24On retrouvera de fortes puissances permettant des accélérations réduisant les temps de parcours, des vitesses de pointe portées à 140 km/h, des suspensions pneumatiques, des redresseurs à thyristors ou même des hacheurs : telles sont quelques-unes des caractéristiques de ce matériel qui, tout compte fait, traite mieux la clientèle de banlieue que celle des relations régionales assurées par des automotrices Z2 ou des autorails sur des distances de 100 à 200 kilomètres.
25Le matériel type Z 8 101/8 264, dont la SNCF possède 51 rames et la RATP 67 autres, assurant notamment le service sur le RER avec interconnection sur certaines lignes de la SNCF, est le type même de ce nouveau matériel construit à partir de 1980 et jusqu’en 1983.

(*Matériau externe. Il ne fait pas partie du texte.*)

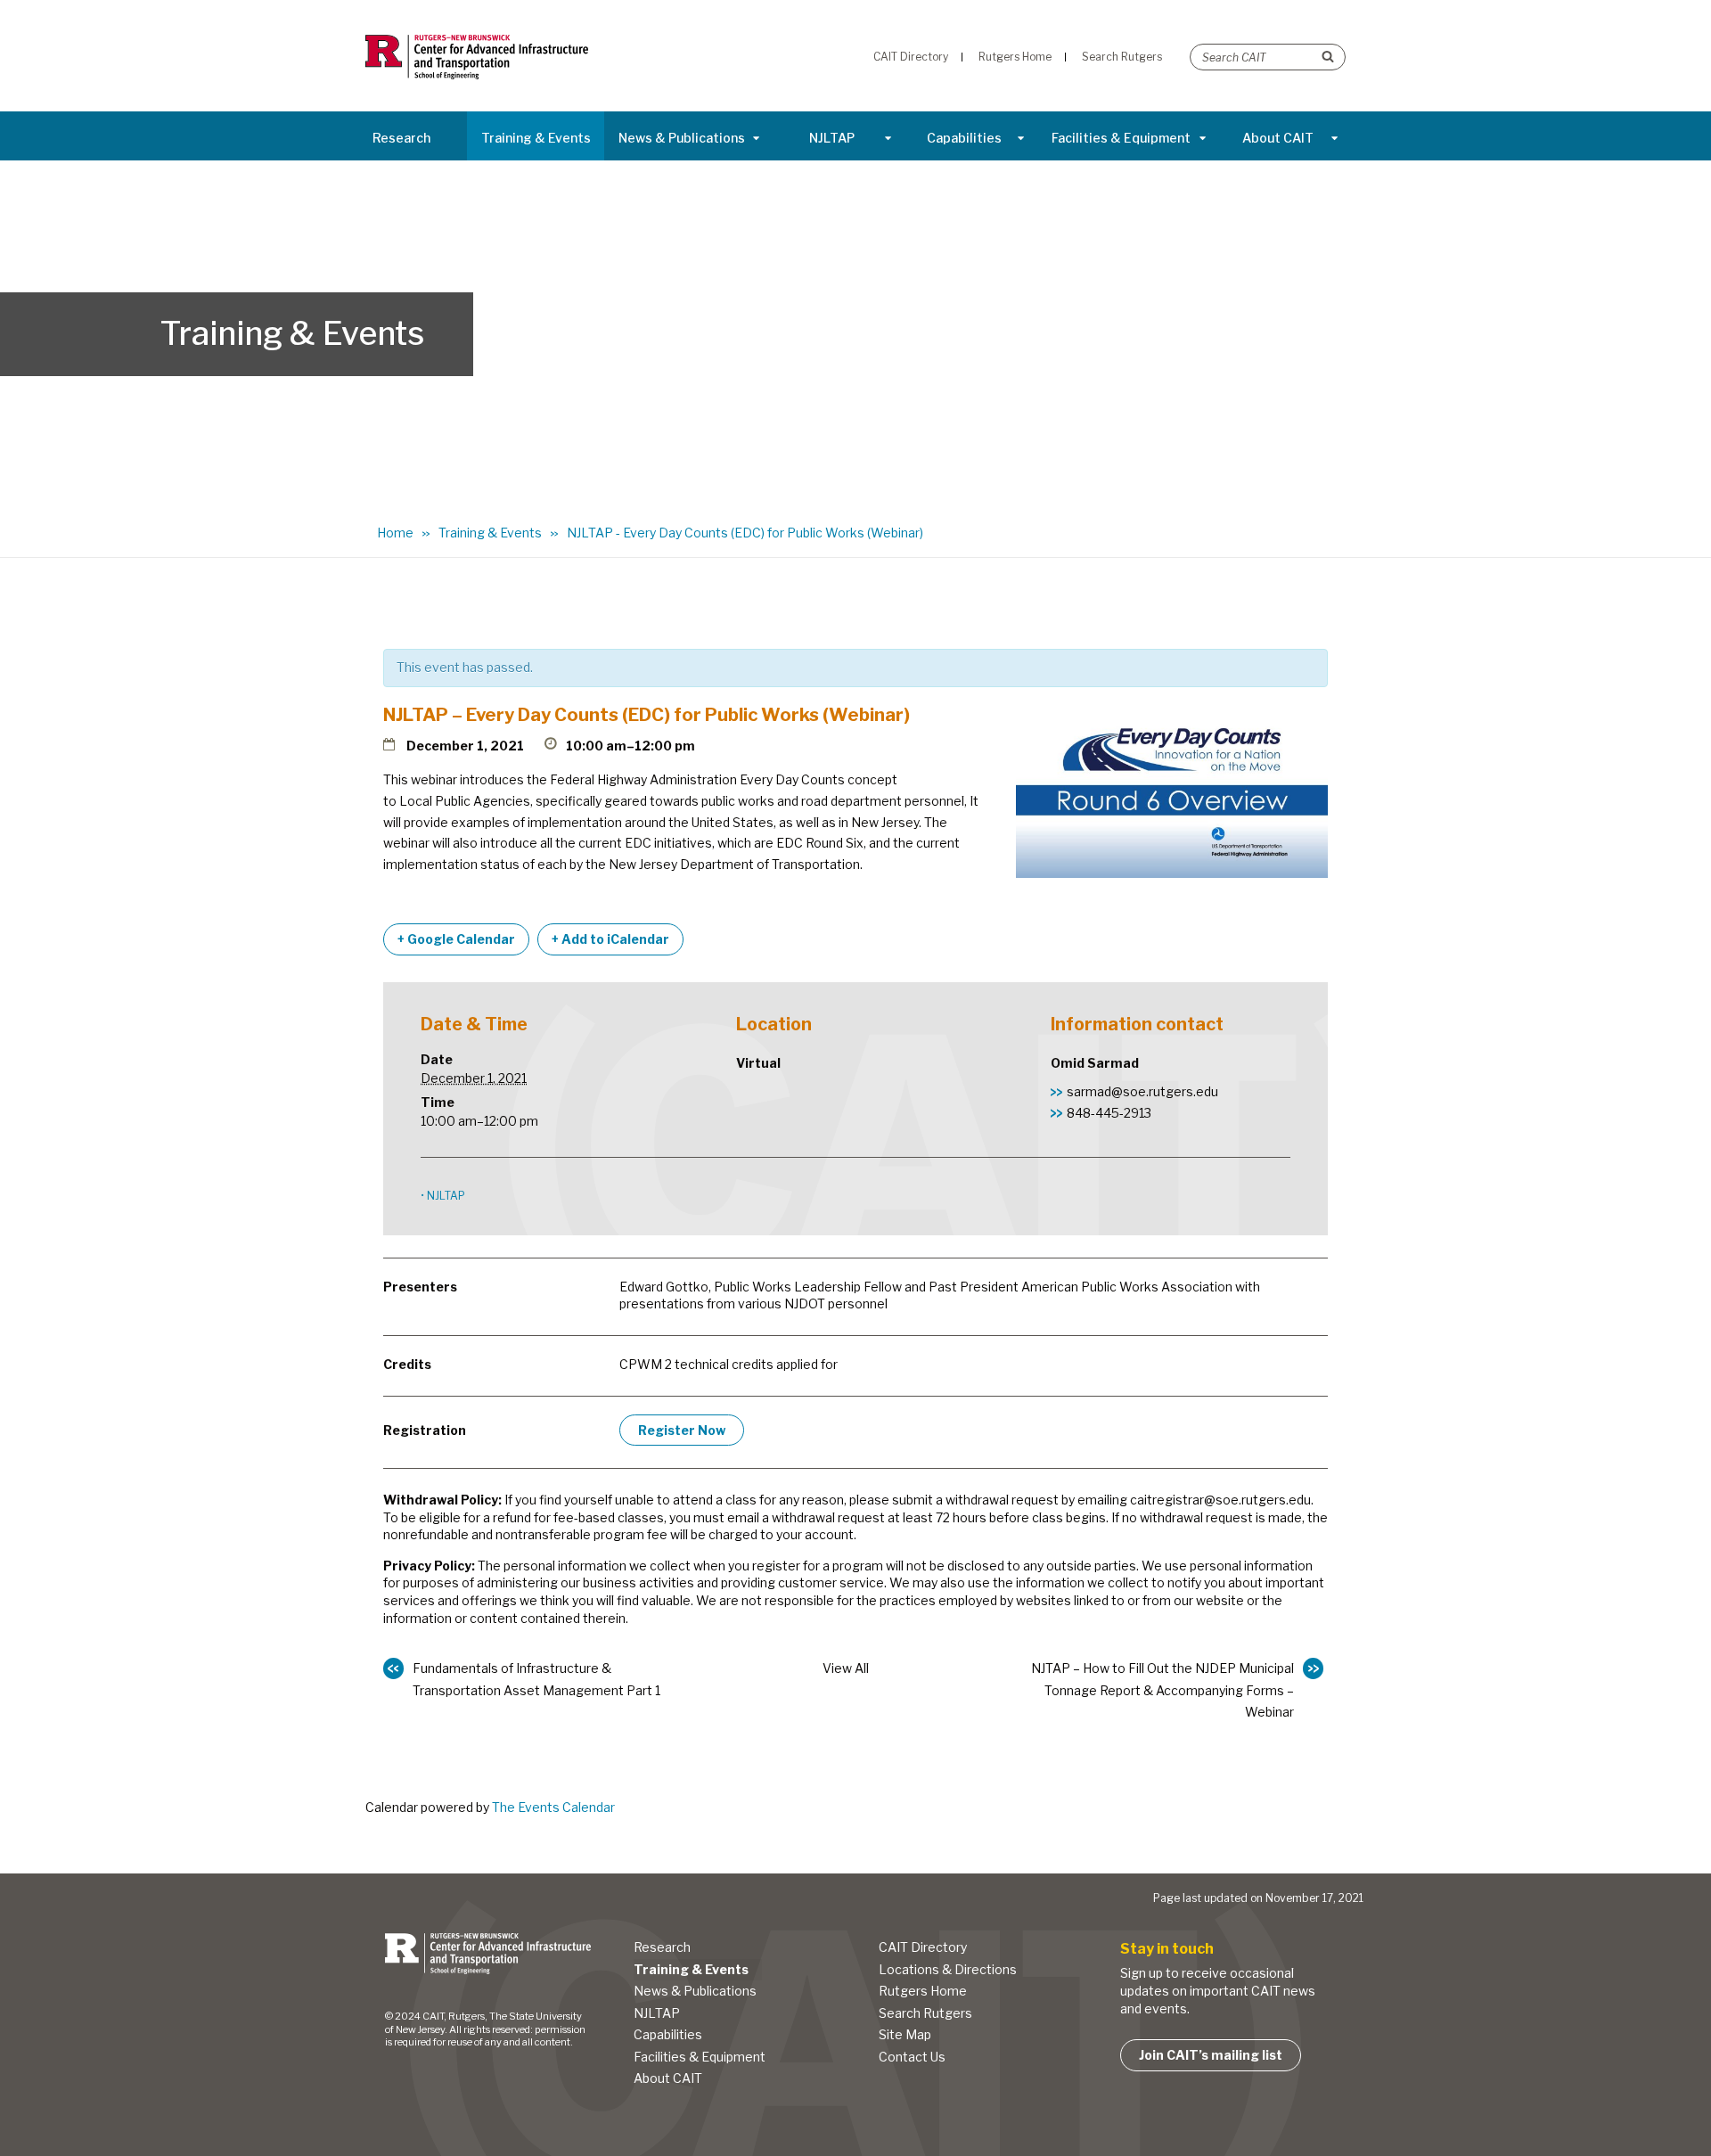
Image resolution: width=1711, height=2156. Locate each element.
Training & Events (536, 137)
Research (401, 137)
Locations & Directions (948, 1969)
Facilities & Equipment (1121, 137)
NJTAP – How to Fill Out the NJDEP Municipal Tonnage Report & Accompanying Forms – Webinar (1162, 1689)
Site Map (905, 2034)
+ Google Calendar (456, 939)
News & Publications (681, 137)
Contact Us (912, 2056)
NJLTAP (832, 137)
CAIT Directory (923, 1947)
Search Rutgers (925, 2013)
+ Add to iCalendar (610, 939)
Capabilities (964, 137)
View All (846, 1668)
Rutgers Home (923, 1990)
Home (395, 532)
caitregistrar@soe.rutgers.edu (1220, 1499)
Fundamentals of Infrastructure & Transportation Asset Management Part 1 (536, 1679)
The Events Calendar (553, 1807)
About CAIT (1278, 137)
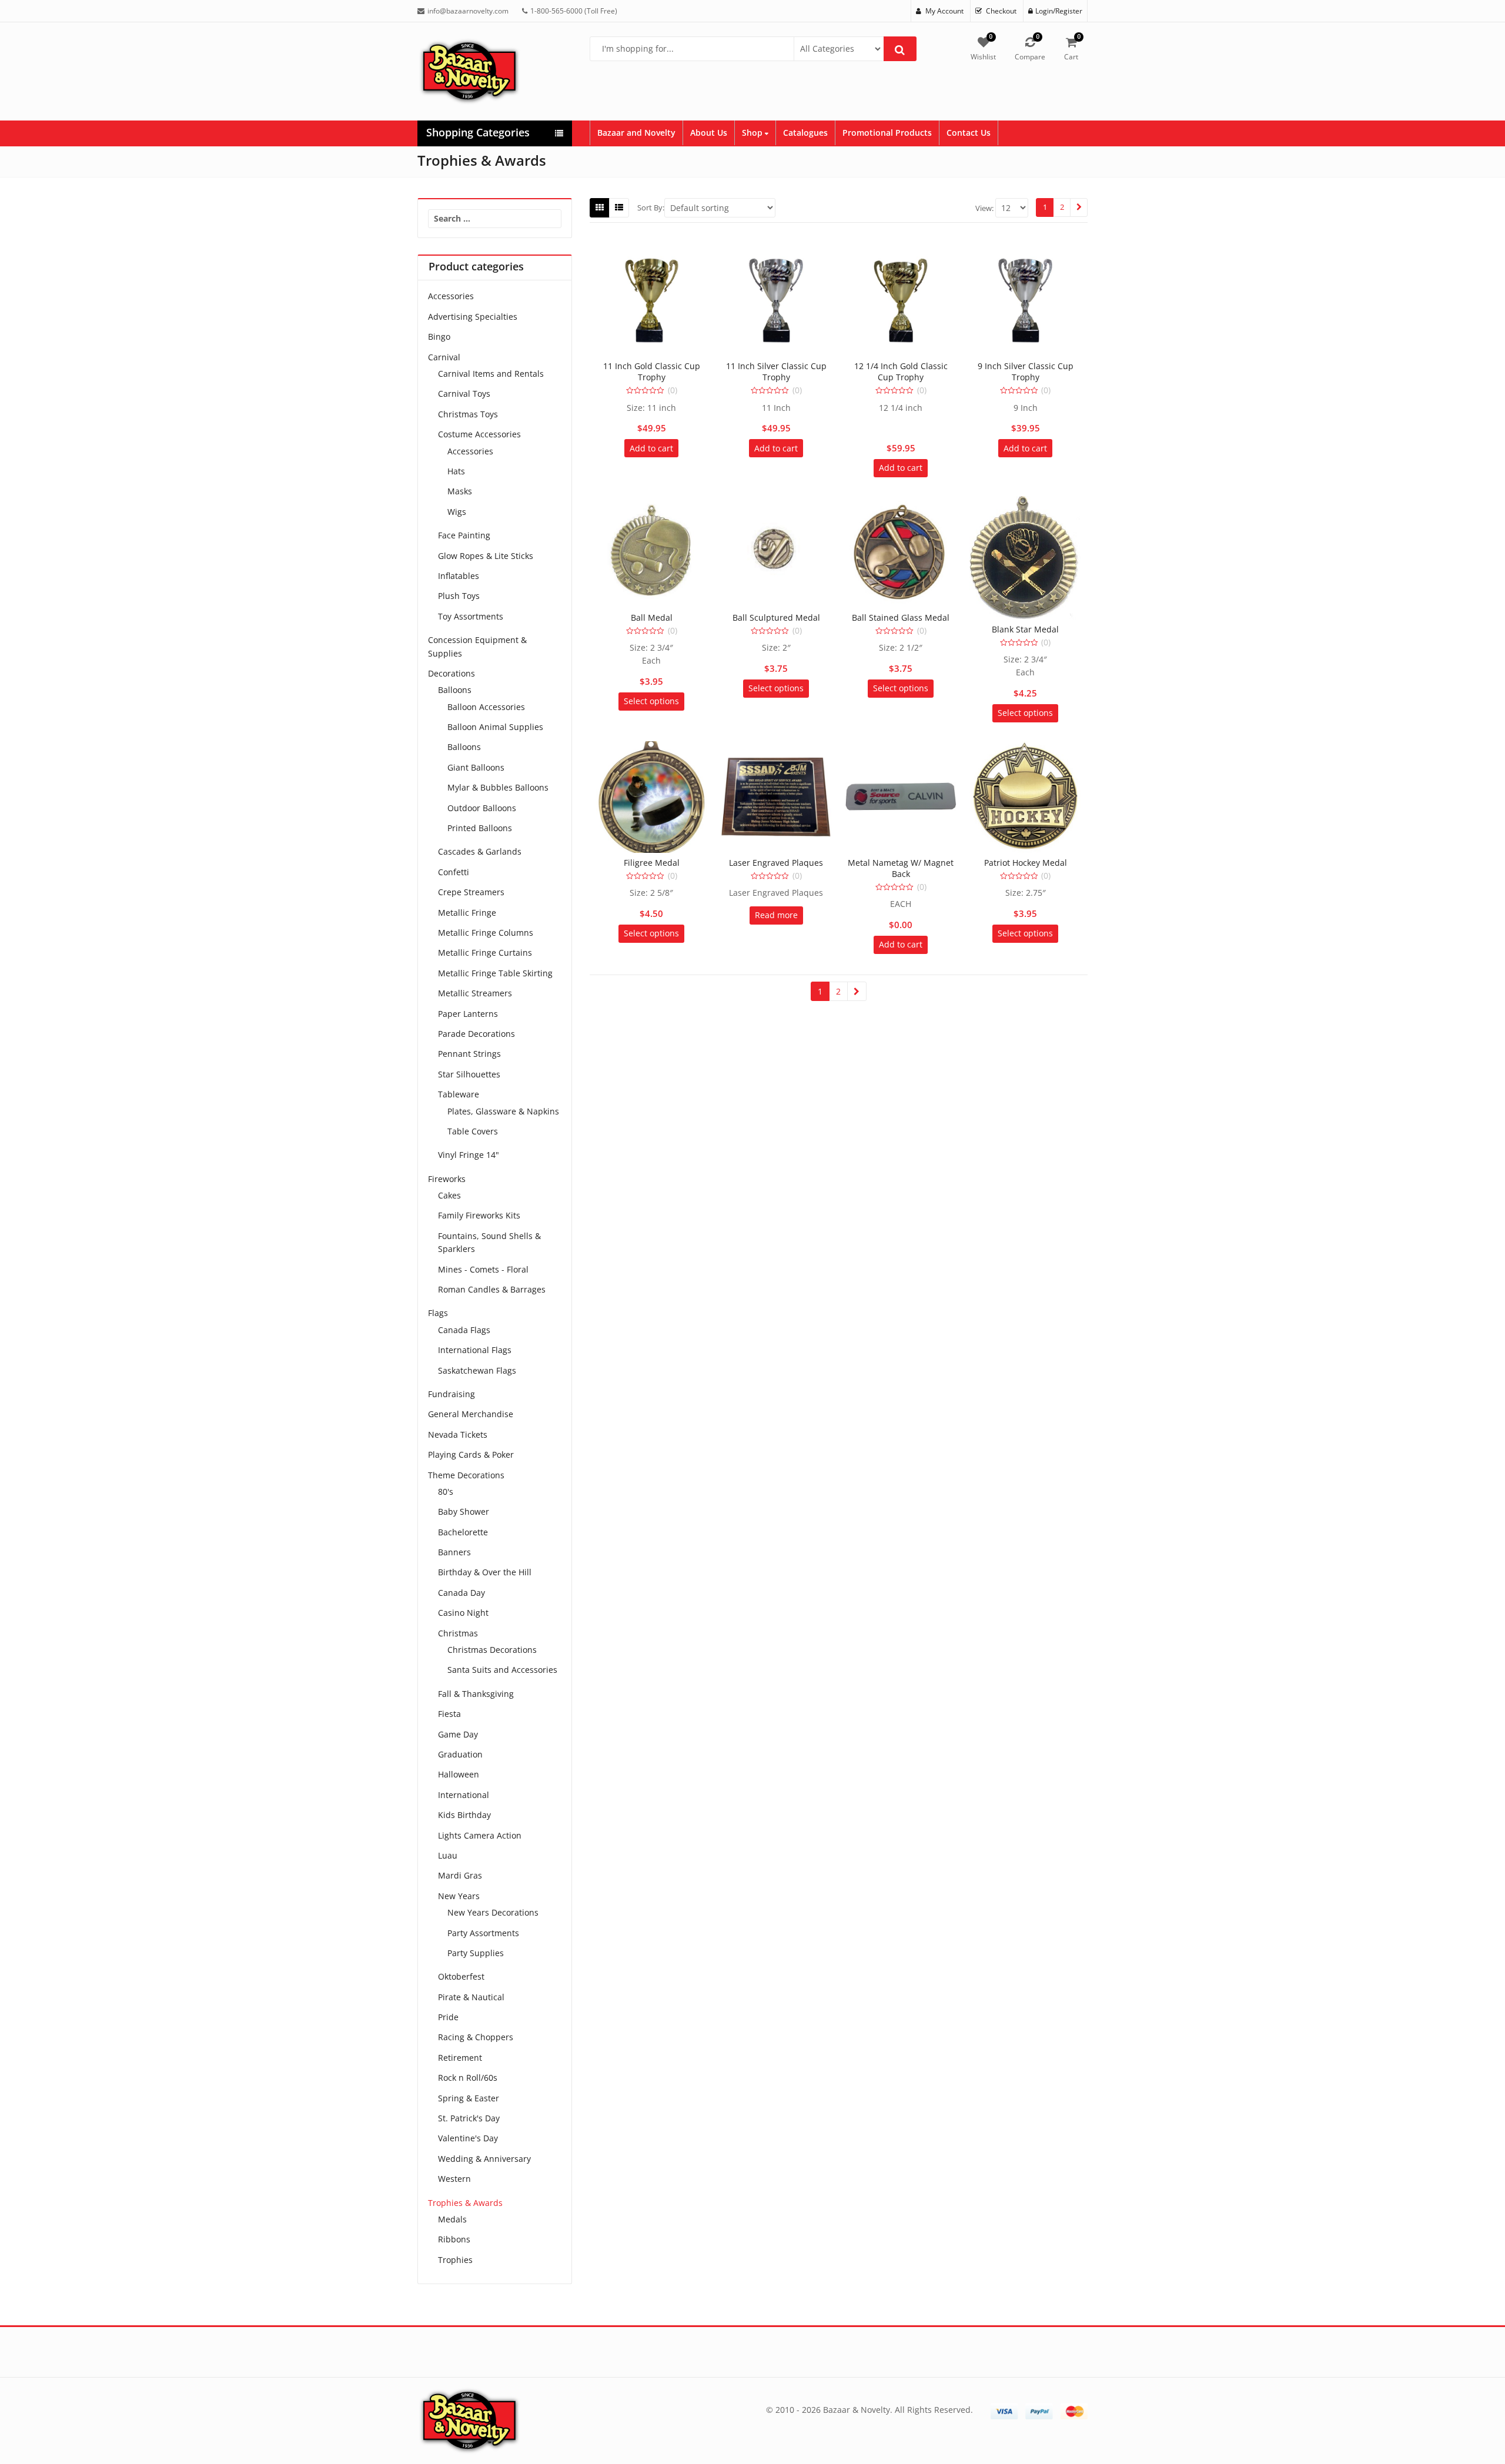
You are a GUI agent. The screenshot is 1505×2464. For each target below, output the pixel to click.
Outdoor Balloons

26Le matériel type Z 5 601/5 704, construit entre 1983 et 1985 et constituant un parc de cinquante-deux rames, relance la formule à deux niveaux et l’inaugure même pour des automotrices. Le matériel Z 8 801/8 916, construit entre 1984 et 1988, avec les mêmes caractéristiques générales y compris les deux niveaux, ou le matériel Z 20 501/20 750 avec 125 rames construites à partir de 1988, traduisent aussi cette nouvelle orientation.
27Le tableau suivant présente les automotrices électriques de banlieue engagées par la SNCF sur son réseau durant la période qui nous intéresse (1966-1992), tableau que nous avons dressé en tenant compte de la chronologie (tableau XXX).
Tableau XXX. Le parc SNCF des automotrices de banlieue.

28Le tournant vers la modernisation de la chaîne de traction et les performances est pris à partir du milieu des années 1970 pour le matériel de banlieue. Les puissances sont plus que doublées à partir de la production des Z-6400 de 1976, et l’apparition des hacheurs se fait en même temps, pratiquement, que sur les locomotives de ligne. Les automotrices de banlieue sont donc « à jour » techniquement à partir de 1976 et conserveront ce statut, bénéficiant immédiatement des progrès techniques apportées à la chaîne de traction des locomotives de ligne, en particulier par les B B 15 000 + 7 200 + 22 200.
Notes de bas de page
1 D’après André Blanc, ingénieur général de la SNCF. Entrevue accordée à C. Lamming le 25 mai 1992.
2 Coget G., (ingénieur en chef du département de la Construction de la direction du Matériel), Revue générale des chemins de fer, juillet/août 1977.
3 Id., p. 388.
4 André Cossié, ingénieur général de la SNCF, séance de travail avec C. Lamming du 29 août 1991 à Tarbes (Alsthom).
5 Point rappelé durant la soutenance de la thèse de C. Lamming, le 3 octobre 1993 par Jean Bouley, membre du jury.